Results: Inhibition of Src or EGFR (epidermal growth factor receptor) tyrosine kinases had no effect on pStat3 levels, whereas pan-Jak inhibitor P6 resulted in complete abrogation of Stat3 phosphorylation and inhibition of growth. Jaks are required for cytokine signaling, and the glycoprotein 130 (gp130) receptor-associated Jaks are known mediators of Stat3 phosphorylation. Blockade of the gp130 receptor or sequestration of the interleukin-6 (IL-6) ligand led to a decrease of pStat3 levels. Conditioned media from those cell lines expressing high levels of pStat3 contained IL-6 and were capable of stimulating Stat3 phosphorylation. We examined IL-6 levels in primary breast tumors and found a positive correlation between pStat3 and IL-6 expression.

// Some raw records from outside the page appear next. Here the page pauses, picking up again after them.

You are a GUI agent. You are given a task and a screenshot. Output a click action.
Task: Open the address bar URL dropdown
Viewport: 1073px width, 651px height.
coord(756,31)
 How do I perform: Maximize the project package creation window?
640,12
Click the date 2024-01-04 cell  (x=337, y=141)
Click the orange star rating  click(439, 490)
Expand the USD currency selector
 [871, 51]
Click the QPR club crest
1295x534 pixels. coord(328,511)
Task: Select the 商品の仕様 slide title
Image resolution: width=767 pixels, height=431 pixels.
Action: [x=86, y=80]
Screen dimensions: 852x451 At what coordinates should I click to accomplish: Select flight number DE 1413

Conclusion: In summary, a principal mechanism of Stat3 activation in breast cancer is through the IL-6/gp130/Jak pathway.

Figure 1

Signal transducer and activator of transcription 3 (Stat3) phosphorylation in primary breast cancer. Tissue microarrays of primary breast tumors (85) were analyzed for nuclear tyrosine-phosphorylated Stat3 (pStat3) by immunohistochemical analysis. Ten percent expressed high levels (3+), 36% moderate levels (+2), 23% low levels (+1), and 31% no detectable pStat3 (0).

Figure 2

Differential signal transducer and activator of transcription 3 (Stat3) phosphorylation in breast cancer-derived cell lines. Nuclear extracts (20 μg) isolated from MCF10A, MCF7, BT474, MDA-MB-435, MDA-MB-MD-468, and MDA-MB-MD-231 cell lines were analyzed by Western blotting with tyrosine-phosphorylated Stat3 (pStat3) and Stat3 antibodies.

Figure 3

Signal transducer and activator of transcription 3 (Stat3) phosphorylation is mediated through Janus kinases (Jaks) but not epidermal growth factor receptor (EGFR) or Src kinases. (a) Radioimmunoprecipitation assay (RIPA) extracts (50 μg) isolated from MDA-MB-468 cells treated for 4 hours with dimethyl sulfoxide (DMSO), P6 1 μM, BMS 50 nM, and ZD 2 μM were analyzed for pEGFR, total EGFR, tyrosine-phosphorylated Stat3 (pStat3), Stat3, pSrc, Src, pJak2, and Jak2. (b) Nuclear extracts (20 μg) isolated from MDA-MB-435 cells (upper panels) and RIPA extracts (bottom panels) treated as in (a) and probed with the indicated antibodies. (c) Nuclear extracts (20 μg) isolated from MDA-MB-231 cells (upper panels) and RIPA extracts (bottom panels) treated as in (a) and probed with the indicated antibodies. (d) Ten thousand cells (MCF10A, MCF7, MDA-MB-468, and MDA-MB-435) were plated into a 96-well culture dish and treated with DMSO control or P6 (1 μM) for 48 hours, and proliferation was measured using an MTT (3- [4,5-dimethylthiazol-2-yl]-2,5-diphenyltetrazolium bromide) assay.

Figure 4

Signal transducer and activator of transcription 3 (Stat3) activation is through the interleukin-6/glycoprotein 130/Janus kinase (IL-6/gp130/Jak) pathway. (a) Nuclear extracts isolated from MDA-MB-468 (468) cells treated with immunoglobulin G (IgG) (10 μg/ml), P6 (1 μM), BR3 (10 μg/ml), and α-IL-6 (1 μg/ml) for 16 hours were analyzed for tyrosine-phosphorylated Stat3 (pStat3) and total Stat3 protein. (b) Nuclear extracts isolated from MDA-MB-231 (231) cells treated with IgG (10 μg/ml), P6 (1 μM), BR3 (10 μg/ml), and α-IL-6 (1 μg/ml) for 16 hours were analyzed for pStat3 and total Stat3. (c) Nuclear extracts isolated from MDA-MB-435 (435) cells treated with IgG (10 μg/ml), P6 (1 μM), and BR3 (10 μg/ml) for 16 hours were analyzed for pStat3 and total Stat3. (d) Nuclear extracts isolated from 4175 and 231 cells treated with IgG (10 μg/ml) and BR3 (10 μg/ml) for 16 hours were analyzed for pStat3 and total Stat3. (e) Nuclear extracts isolated from MCF10A cells treated for 30 minutes with conditioned media (CM) from MDA-MB-468 cells after pretreatment for 4 hours with IgG control antibody, BR3 (5 μg/ml), α-IL-6 antibody (5 μg/ml), α-oncostatin M (OSM) antibody (10 μg/ml), and α-leukemia inhibitory factor (LIF) antibody (10 μg/ml) were analyzed for pStat3 and total Stat3.

Figure 5

Immunohisotchemical analaysis of primary breast cancer specimens for interleukin-6 (IL-6) (upper panels) and tyrosine-phosphorylated signal transducer and activator of transcription 3 (pStat3) (bottom panels). Examples of high pStat3 and IL-6 (left panels) as well as low pStat3 and IL-6 (right panels) are indicated.